K Kuşağı ve 2000 sonrası doğan çocukları tanımladığım Tekno-Dijital Kuşak, sanal ortamlarda yer alarak kendilerini var etme ve duygu ve düşüncelerini ifade etme fırsatı bulduklarını düşünürken, anne babaları da geleneksel tutumlarla onları engelleme çabasına giriyorlar. Dolayısıyla günümüzde geleneksel aile yapısından tamamen farklı bir ebeveynliğe geçildiği ve aile içinde anne baba ve çocuk rollerinin neredeyse tamamen yer değiştirdiği görülüyor. Geçmişin geleneksel aile yapısıyla bugünün çocuk merkezli aile yapısı arasında giderek açılan bu fark, çocuk ve gençler ile iletişim kurma konusunda anne babaların zorluk yaşamasının en önemli sebeplerinden birisi. Sonuç olarak, son 10-15 yıl içinde hızla değişen yeni bir kuşak ve değişen kuşağa ayak uydurmaya çalışan bir ebeveyn profiliyle karşı karşıyayız. Bu ani ve büyük değişimler, anne babalar ve çocuklar arasındaki kuşak farkını derinleştiriyor. Aile yapısı ve anne baba tutumları da gelişen teknolojiyle birlikte hızla değişiyor. Geleneksel kimliğimizi korumakla yeni çağa uyum sağlamak arasında bocaladığımız bu süreçte; anne baba olmak, aile olmak, çocuk yetiştirmek gibi kavramların anlamlarını yeniden bulmak ve yeni şartlara uyarlamak zorundayız. Bunun için de öncelikle yeni medya teknolojilerini doğru kullanım konusunda ailelere büyük görev düşüyor.

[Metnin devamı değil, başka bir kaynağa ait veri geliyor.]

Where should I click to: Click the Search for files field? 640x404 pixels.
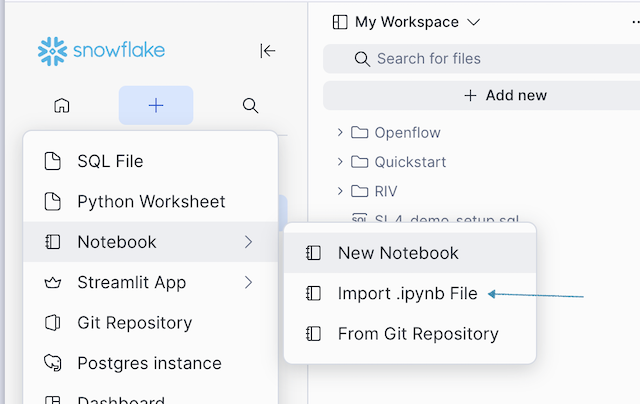click(x=480, y=59)
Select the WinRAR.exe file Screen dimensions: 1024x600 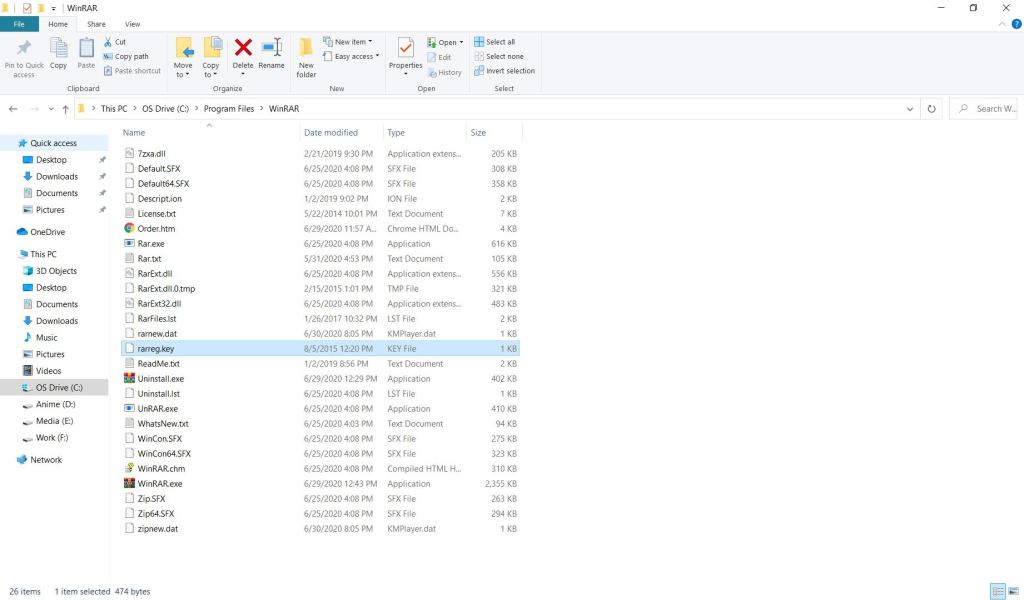[159, 484]
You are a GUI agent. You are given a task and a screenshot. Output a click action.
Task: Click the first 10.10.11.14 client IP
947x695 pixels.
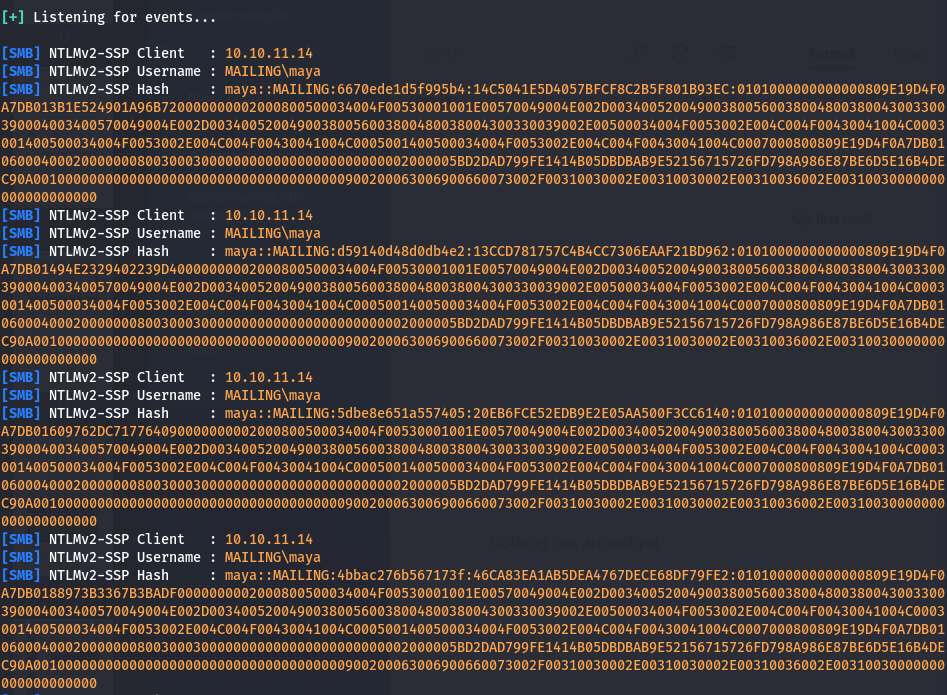pyautogui.click(x=268, y=52)
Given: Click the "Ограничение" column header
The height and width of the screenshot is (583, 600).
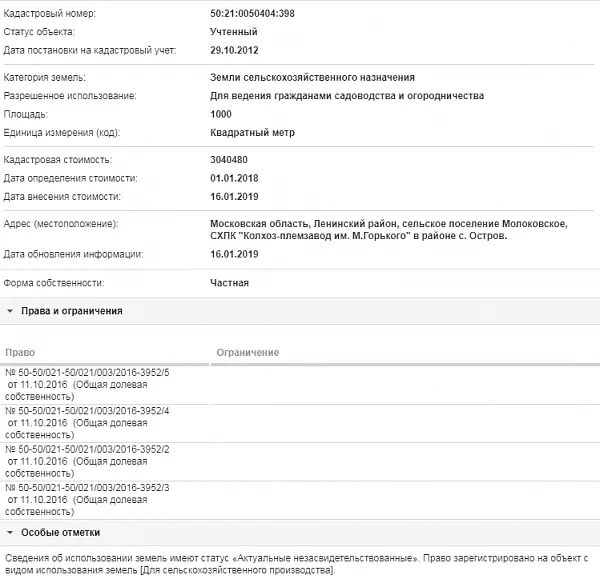Looking at the screenshot, I should coord(248,353).
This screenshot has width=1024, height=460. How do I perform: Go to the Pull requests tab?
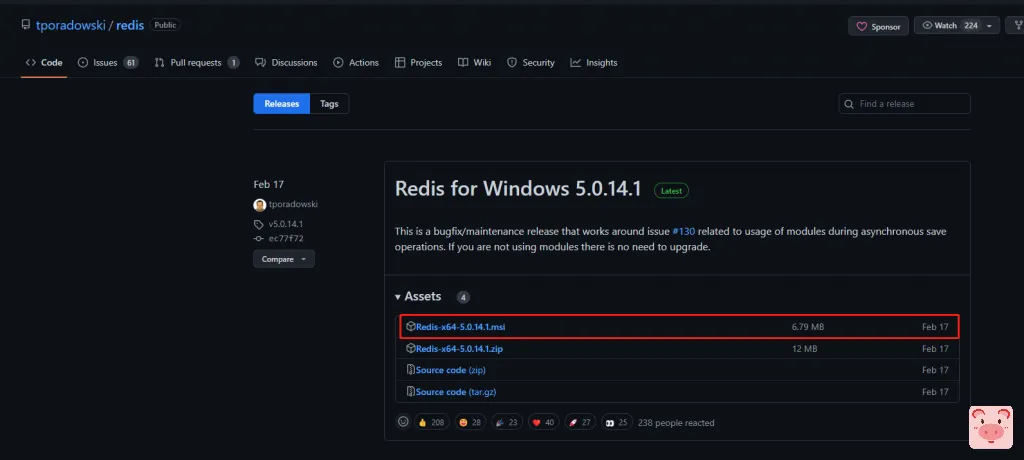[x=196, y=63]
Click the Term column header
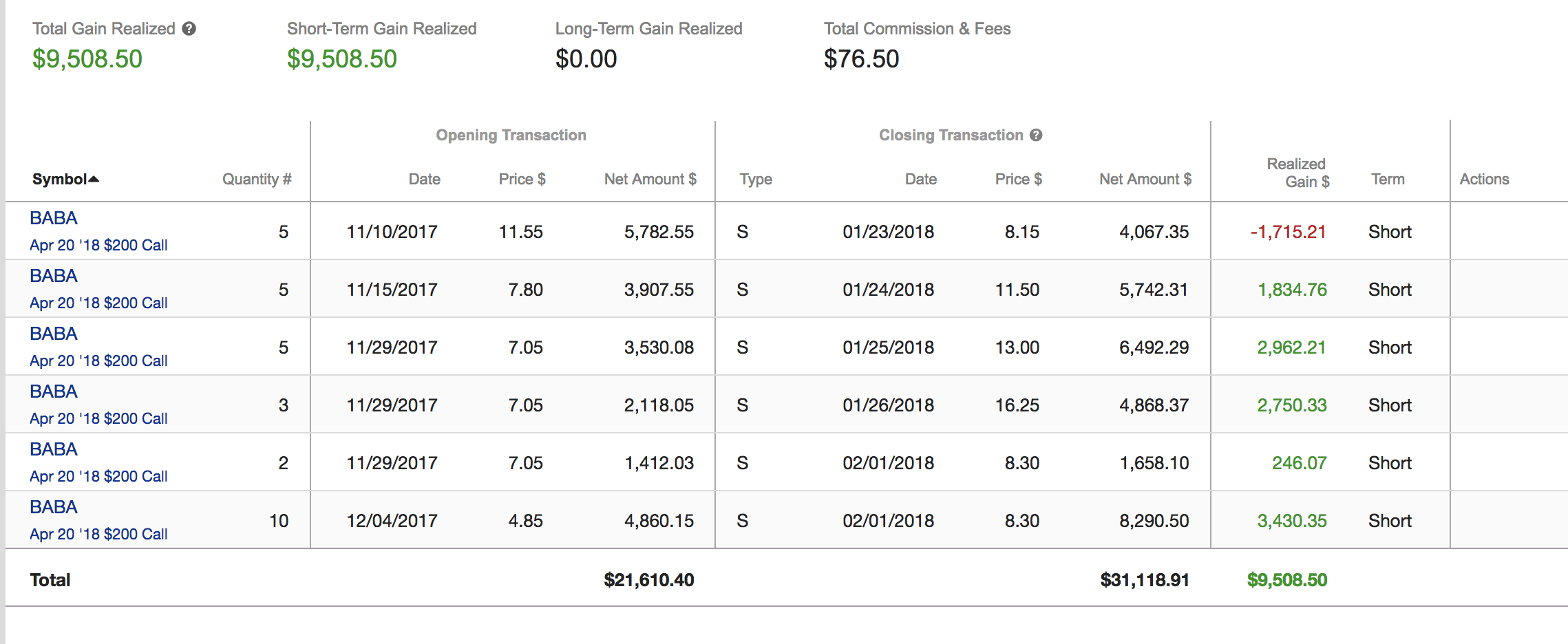This screenshot has height=644, width=1568. point(1388,180)
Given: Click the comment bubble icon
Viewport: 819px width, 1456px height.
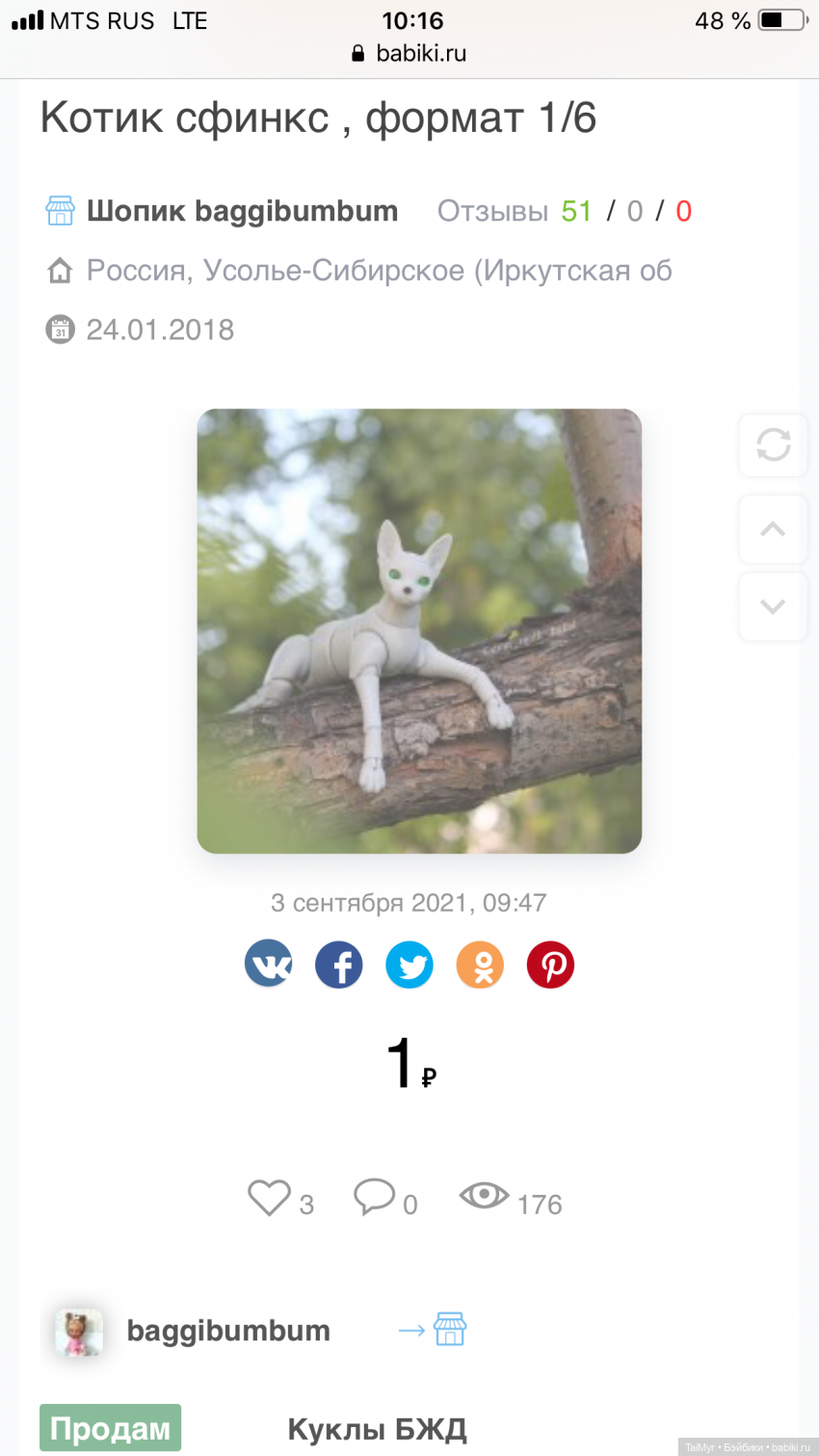Looking at the screenshot, I should [x=374, y=1197].
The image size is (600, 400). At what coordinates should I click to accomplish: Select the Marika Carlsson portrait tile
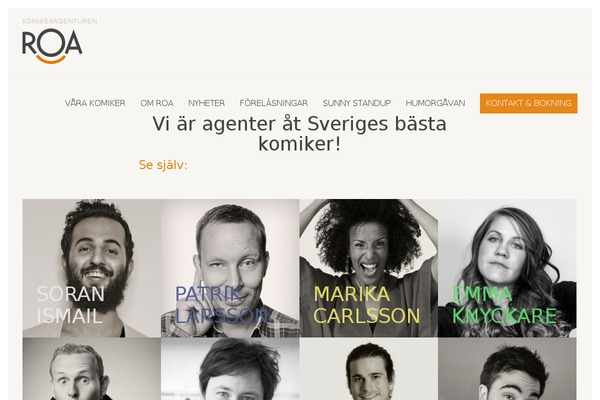coord(368,268)
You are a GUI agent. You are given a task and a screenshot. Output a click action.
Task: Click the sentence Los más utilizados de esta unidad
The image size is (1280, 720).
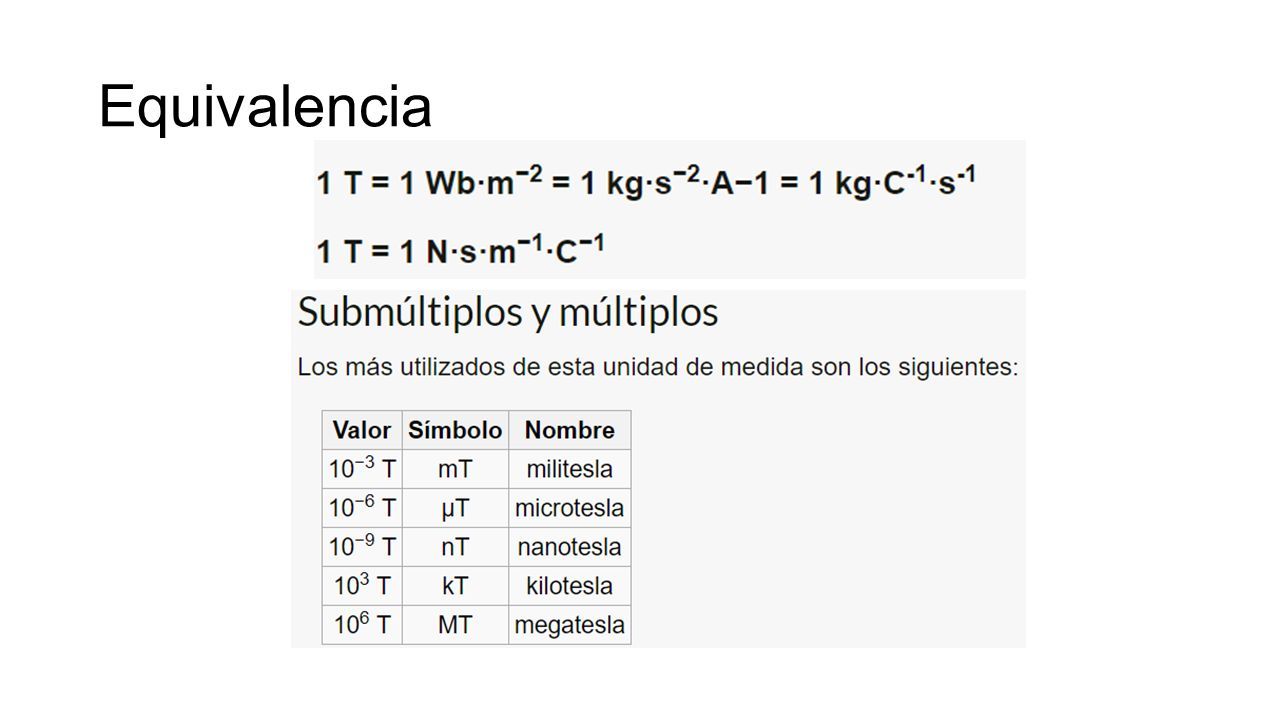658,367
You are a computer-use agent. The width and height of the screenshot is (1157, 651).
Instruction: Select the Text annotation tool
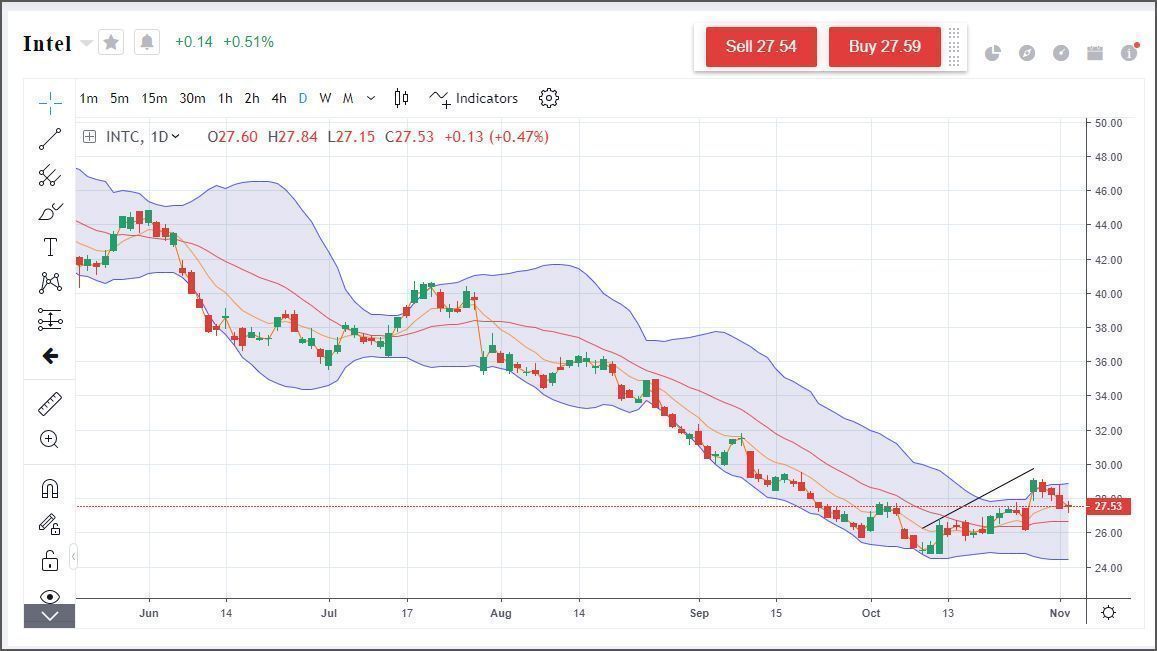(50, 247)
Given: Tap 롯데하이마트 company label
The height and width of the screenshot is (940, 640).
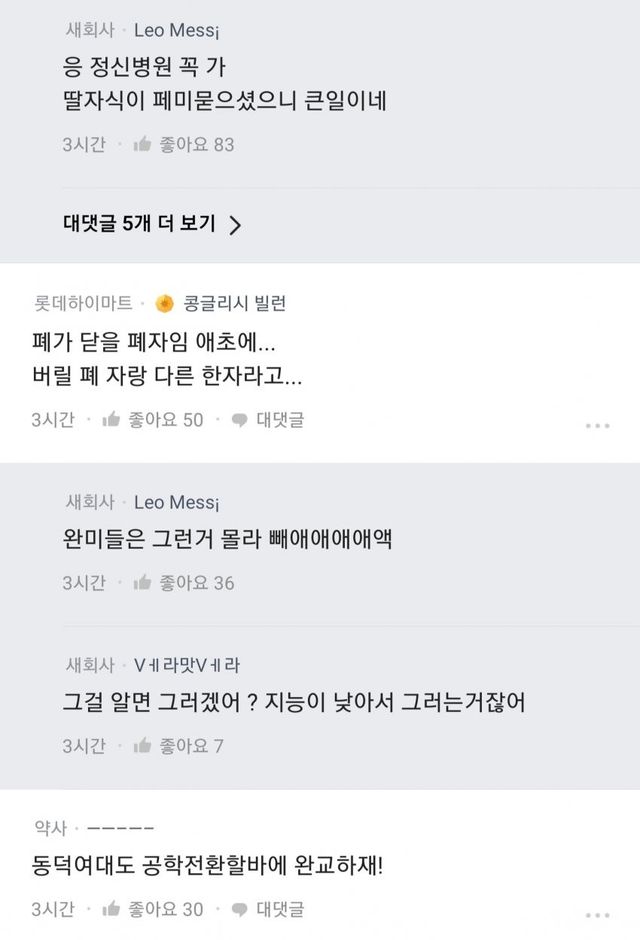Looking at the screenshot, I should [83, 304].
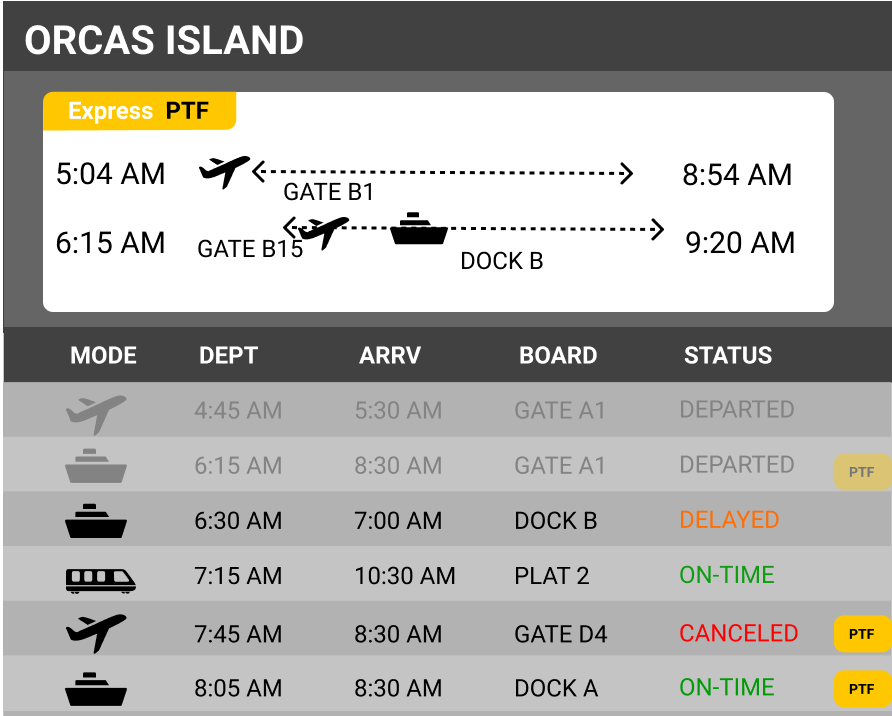Click the ARRV column header

(x=390, y=355)
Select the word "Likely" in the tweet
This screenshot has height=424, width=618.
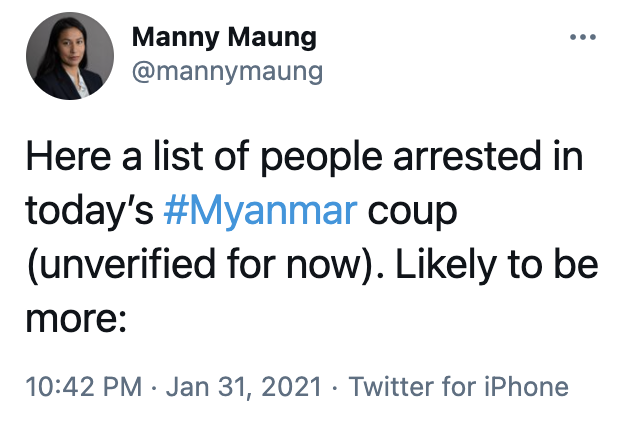click(446, 266)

Ebeveynlerin medya okuryazarlığı konusunda kendilerini geliştirmeleri ve yeni medya teknolojilerini kullanırken bazı noktalara dikkat etmeleri gerektiği görülüyor. Burada dikkat edilmesi gereken nokta, paylaşılan bilgilerin içeriği ve hitap edilen bireyler olarak karşımıza çıkıyor. Bu konuya ışık tutan ‘Sosyal Fayda’ kavramı, günümüzde çok bilinen bir kavram olmamakla birlikte oldukça önemli. Sosyal fayda; herhangi bir olay, etkinlik veya politika değişikliğinin bir bütün olarak topluma sağladığı yarar ve bireylerden başlayarak topluma olumlu dönüşümünü ifade etmektedir. Buradan yola çıkarak, sosyal medyada herhangi bir eylemde bulunmadan önce, üç soruyu yanıtlamak faydalı olur:
Bireylerin bu soruları kendilerine sormaları; otokontrol sağlama ve sosyal medyada karşılaşılabilecek tehlikelere karşı kendilerini koruma açısından olumlu bir etki sağlar. Dolayısıyla bu soruların bir tür güvenlik filtresi olduğu söylenebilir.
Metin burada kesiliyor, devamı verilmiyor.